# ASSIGNED TASK
Copies of all lines containing the string "each" are needed from the data below.

*** RECORD EXTRACTS Section Begins ***

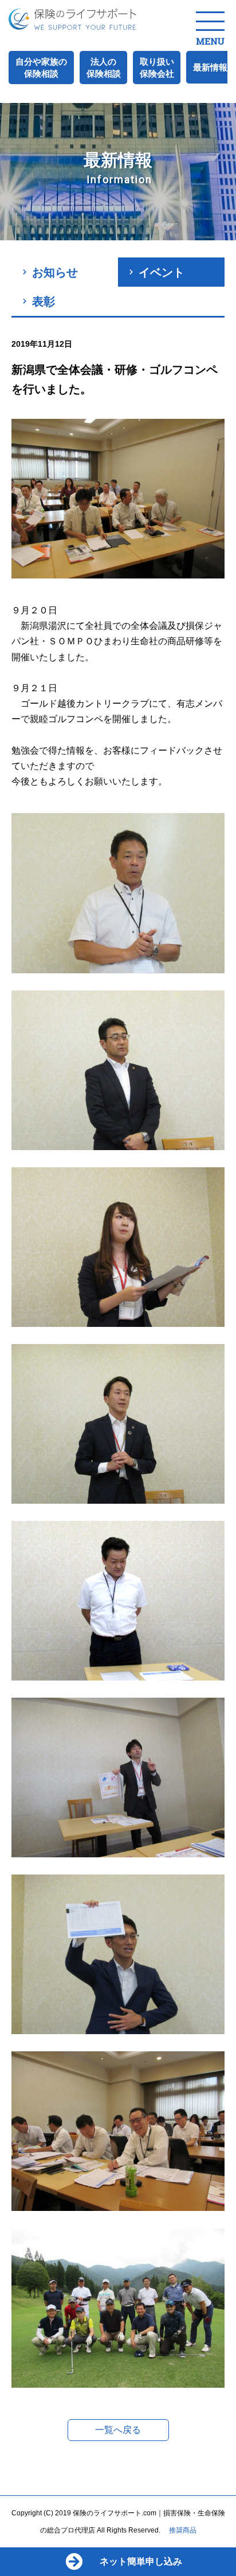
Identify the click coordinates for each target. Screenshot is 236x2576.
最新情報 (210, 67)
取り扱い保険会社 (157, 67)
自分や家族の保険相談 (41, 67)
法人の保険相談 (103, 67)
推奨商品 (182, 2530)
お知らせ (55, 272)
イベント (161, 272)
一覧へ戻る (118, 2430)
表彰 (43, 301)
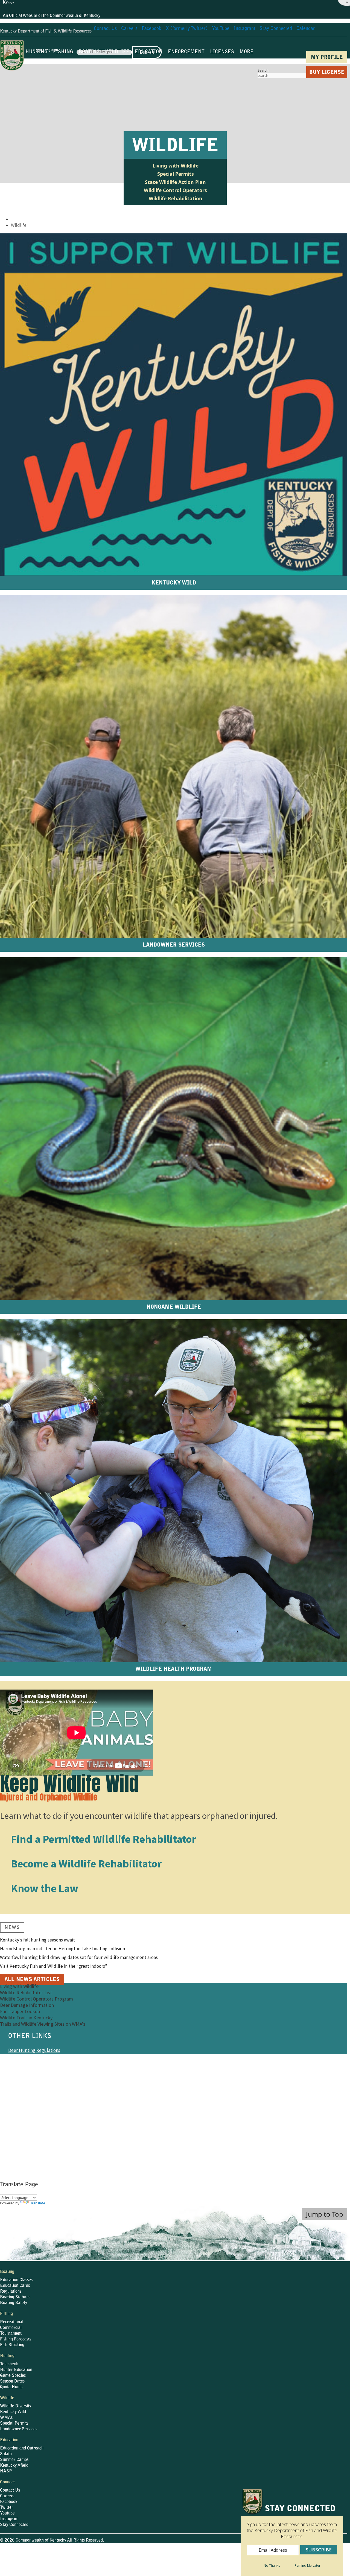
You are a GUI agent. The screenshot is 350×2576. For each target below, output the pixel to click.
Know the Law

*** RECORD EXTRACTS Section Ends ***

# RESPONSE FOR THIS EXERCISE
Identify the click coordinates for each target. Screenshot is 236x2576.
You are a GUI agent. The screenshot is 350×2576. For each target below, output the pixel to click.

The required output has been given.